Provided records:
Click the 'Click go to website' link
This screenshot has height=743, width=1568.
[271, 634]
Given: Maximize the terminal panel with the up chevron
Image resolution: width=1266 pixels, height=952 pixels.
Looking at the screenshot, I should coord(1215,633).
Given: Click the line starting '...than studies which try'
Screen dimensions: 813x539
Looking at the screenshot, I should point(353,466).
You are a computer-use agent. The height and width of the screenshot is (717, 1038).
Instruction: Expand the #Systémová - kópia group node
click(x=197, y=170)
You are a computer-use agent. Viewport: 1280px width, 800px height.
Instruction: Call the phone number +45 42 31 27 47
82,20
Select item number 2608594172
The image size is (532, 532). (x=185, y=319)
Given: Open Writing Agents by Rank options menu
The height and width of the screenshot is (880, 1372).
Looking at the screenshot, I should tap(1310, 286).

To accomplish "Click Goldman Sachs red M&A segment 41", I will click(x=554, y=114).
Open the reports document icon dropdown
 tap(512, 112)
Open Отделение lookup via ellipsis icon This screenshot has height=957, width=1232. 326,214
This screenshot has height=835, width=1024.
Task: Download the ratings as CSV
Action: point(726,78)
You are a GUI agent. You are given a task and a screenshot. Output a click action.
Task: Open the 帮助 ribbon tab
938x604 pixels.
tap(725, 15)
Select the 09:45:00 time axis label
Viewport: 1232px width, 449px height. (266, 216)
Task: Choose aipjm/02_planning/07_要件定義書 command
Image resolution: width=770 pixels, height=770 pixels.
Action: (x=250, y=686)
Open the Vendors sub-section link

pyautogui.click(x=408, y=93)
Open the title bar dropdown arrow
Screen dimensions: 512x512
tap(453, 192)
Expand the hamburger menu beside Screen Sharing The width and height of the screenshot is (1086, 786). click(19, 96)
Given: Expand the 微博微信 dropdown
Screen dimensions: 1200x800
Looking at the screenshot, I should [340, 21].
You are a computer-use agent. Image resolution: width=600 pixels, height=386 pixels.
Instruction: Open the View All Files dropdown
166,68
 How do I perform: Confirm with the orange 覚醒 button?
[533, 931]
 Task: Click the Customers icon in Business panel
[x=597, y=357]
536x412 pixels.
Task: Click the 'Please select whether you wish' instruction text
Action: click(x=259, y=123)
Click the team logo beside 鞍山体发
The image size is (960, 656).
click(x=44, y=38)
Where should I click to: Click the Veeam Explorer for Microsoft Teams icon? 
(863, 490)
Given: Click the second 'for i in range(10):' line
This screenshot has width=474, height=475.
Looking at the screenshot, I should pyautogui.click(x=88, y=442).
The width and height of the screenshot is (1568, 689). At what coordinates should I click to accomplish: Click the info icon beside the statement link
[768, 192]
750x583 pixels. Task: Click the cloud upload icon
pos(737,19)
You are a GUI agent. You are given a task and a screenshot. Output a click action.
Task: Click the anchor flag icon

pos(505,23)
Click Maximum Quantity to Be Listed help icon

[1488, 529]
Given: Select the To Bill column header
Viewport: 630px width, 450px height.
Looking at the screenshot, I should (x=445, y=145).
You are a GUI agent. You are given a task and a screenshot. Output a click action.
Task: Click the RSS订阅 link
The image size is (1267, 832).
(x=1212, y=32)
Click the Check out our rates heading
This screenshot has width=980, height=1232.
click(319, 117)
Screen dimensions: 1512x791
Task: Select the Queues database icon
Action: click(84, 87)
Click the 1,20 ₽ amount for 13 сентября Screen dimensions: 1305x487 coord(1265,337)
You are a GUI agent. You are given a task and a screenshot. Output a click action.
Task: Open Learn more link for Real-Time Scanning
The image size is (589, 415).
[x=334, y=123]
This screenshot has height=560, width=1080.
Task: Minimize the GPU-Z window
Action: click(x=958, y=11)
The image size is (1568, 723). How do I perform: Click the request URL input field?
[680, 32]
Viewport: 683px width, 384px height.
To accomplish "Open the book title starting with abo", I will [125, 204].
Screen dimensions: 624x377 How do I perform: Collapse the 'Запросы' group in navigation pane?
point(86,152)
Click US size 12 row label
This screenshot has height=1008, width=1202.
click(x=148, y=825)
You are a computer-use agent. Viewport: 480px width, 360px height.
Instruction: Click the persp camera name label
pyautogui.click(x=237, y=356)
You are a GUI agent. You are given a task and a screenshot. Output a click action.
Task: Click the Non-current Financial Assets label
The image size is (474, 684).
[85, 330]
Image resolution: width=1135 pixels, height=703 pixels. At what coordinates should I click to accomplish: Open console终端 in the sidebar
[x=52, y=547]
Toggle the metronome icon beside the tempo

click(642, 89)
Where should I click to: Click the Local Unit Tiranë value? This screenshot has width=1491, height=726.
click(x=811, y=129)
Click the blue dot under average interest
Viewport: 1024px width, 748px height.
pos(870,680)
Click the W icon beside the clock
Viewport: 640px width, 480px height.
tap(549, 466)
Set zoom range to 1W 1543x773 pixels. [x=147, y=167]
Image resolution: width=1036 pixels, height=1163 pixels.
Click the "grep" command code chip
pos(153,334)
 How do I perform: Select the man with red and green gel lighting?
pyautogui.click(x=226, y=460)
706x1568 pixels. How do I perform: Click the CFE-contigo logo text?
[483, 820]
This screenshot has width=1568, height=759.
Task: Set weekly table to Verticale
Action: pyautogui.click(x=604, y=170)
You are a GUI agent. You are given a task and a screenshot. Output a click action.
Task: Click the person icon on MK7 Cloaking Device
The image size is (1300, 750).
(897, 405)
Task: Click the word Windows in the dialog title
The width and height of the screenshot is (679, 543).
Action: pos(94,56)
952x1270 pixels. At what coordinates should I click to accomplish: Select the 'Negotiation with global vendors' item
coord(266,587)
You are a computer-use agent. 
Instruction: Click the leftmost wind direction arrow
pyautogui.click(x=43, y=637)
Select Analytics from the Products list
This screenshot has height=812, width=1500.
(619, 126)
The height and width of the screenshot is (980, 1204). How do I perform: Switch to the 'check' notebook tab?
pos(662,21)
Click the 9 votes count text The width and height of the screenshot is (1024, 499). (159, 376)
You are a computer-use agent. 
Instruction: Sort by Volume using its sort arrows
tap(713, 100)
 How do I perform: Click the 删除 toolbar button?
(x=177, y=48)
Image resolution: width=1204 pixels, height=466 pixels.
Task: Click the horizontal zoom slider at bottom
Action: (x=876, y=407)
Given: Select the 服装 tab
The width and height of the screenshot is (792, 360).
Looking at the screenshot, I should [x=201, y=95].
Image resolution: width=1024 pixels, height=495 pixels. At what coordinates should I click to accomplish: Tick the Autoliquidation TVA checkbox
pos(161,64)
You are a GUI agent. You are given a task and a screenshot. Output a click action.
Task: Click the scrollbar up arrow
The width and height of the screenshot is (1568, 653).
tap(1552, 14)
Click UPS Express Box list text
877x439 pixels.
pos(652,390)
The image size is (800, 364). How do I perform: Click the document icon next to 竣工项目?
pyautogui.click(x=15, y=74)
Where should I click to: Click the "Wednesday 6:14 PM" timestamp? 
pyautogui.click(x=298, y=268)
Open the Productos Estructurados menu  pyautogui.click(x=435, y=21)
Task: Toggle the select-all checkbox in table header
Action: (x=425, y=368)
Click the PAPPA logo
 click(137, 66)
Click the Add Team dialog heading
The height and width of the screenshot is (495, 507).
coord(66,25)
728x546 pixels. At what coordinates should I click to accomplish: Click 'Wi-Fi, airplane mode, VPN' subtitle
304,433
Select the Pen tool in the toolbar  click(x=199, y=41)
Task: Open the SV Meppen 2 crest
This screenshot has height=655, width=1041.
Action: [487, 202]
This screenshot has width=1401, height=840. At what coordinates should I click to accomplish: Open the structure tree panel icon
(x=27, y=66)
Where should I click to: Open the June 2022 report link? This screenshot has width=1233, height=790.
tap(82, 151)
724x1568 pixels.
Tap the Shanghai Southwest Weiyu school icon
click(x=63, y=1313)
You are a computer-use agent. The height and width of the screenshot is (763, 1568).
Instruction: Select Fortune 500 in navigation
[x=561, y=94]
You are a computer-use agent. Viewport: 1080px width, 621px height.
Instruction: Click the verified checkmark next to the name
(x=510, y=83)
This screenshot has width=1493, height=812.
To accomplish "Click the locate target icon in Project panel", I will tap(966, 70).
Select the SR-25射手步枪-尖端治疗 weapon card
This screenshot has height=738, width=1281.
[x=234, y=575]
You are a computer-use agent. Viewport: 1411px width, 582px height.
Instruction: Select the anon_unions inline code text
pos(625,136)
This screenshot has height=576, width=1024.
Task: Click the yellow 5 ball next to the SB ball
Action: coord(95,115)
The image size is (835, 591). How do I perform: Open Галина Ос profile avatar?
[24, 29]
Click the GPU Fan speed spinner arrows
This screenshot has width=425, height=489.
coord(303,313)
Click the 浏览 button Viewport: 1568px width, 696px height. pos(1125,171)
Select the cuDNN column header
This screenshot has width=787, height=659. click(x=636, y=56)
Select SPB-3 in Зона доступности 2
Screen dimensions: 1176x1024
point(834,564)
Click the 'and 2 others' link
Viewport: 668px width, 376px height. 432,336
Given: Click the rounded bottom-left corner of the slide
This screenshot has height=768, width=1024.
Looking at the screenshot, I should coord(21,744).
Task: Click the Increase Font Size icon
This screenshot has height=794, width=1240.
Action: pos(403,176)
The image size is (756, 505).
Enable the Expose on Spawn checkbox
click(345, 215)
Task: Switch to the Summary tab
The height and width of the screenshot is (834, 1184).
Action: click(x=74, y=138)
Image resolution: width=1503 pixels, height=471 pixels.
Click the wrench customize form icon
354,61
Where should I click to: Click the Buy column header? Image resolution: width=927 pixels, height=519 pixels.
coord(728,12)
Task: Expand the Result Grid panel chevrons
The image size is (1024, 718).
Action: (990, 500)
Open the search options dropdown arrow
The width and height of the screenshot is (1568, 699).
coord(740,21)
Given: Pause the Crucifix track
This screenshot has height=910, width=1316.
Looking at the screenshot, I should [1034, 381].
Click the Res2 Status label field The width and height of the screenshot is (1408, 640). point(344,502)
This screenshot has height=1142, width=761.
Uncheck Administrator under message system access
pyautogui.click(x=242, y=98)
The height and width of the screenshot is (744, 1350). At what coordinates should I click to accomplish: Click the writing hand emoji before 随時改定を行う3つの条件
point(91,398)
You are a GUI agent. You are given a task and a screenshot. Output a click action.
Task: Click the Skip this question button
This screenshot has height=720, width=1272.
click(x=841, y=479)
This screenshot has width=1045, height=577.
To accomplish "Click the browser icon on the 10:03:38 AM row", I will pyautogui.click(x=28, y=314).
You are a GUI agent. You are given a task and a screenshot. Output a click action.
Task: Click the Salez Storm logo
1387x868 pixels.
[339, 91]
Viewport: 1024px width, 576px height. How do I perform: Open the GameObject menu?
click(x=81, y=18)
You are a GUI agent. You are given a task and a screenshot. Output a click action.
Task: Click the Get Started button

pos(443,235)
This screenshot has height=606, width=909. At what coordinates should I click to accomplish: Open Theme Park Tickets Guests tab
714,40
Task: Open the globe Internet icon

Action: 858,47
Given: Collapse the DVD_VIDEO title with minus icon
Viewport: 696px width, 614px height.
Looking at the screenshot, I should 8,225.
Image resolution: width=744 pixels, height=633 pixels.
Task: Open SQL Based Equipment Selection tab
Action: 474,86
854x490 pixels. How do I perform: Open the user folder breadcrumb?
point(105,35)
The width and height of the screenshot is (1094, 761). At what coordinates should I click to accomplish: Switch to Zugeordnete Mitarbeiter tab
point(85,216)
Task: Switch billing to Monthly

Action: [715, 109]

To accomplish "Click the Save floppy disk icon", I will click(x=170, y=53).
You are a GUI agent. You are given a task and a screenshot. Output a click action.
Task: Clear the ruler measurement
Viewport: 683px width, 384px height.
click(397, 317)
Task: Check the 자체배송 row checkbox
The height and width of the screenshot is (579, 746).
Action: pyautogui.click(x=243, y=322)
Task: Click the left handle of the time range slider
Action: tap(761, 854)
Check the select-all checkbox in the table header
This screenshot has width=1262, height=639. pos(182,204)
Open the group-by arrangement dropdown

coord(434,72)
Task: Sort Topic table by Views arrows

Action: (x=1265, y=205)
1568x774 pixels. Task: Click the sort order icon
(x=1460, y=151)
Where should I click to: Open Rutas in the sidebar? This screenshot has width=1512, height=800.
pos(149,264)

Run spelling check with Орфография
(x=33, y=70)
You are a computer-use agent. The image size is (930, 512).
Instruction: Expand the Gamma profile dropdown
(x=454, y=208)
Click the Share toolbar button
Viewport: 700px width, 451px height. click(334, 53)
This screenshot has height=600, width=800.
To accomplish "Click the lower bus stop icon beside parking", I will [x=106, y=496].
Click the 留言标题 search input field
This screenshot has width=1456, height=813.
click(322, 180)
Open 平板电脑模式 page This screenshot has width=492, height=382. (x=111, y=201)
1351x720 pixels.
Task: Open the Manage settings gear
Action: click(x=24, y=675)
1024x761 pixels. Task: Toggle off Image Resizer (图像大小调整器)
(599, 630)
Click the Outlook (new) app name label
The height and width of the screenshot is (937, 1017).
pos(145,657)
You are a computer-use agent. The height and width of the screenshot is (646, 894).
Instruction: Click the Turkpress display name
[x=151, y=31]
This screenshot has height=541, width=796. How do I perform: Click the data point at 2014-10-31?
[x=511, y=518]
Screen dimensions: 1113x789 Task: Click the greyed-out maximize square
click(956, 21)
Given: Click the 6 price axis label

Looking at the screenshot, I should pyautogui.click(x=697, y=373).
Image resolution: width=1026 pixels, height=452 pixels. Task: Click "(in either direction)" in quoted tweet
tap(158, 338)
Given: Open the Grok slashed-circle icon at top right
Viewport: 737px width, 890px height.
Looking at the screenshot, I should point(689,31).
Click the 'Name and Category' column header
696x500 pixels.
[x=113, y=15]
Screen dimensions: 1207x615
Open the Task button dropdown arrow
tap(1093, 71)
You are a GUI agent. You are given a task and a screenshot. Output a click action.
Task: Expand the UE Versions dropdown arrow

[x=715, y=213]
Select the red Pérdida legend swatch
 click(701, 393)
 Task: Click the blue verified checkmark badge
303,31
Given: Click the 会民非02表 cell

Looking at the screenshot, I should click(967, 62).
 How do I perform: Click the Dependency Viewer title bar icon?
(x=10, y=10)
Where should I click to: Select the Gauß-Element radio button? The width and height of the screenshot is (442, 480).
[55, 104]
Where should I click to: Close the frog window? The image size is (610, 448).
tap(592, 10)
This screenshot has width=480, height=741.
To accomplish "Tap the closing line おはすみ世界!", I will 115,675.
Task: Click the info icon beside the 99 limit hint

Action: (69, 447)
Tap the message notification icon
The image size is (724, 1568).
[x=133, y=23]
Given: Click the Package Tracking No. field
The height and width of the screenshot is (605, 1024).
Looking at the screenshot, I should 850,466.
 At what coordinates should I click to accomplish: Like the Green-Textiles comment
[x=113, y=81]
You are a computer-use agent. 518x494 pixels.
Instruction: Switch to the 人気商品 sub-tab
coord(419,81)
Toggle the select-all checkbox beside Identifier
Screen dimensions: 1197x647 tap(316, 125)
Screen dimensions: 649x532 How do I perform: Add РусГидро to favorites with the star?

Problem to work on: In the data above, find the line with "Where should I click to: Click the Veeam" and the line with "Given: Select the To Bill column header". Retype both, plus every line between them, exactly.

Finished exercise:
Where should I click to: Click the Veeam Explorer for Microsoft Teams icon? 
(863, 490)
Given: Click the second 'for i in range(10):' line
This screenshot has width=474, height=475.
Looking at the screenshot, I should pyautogui.click(x=88, y=442).
The width and height of the screenshot is (1568, 689). At what coordinates should I click to accomplish: Click the info icon beside the statement link
[768, 192]
750x583 pixels. Task: Click the cloud upload icon
pos(737,19)
You are a GUI agent. You are given a task and a screenshot. Output a click action.
Task: Click the anchor flag icon

pos(505,23)
Click Maximum Quantity to Be Listed help icon

[1488, 529]
Given: Select the To Bill column header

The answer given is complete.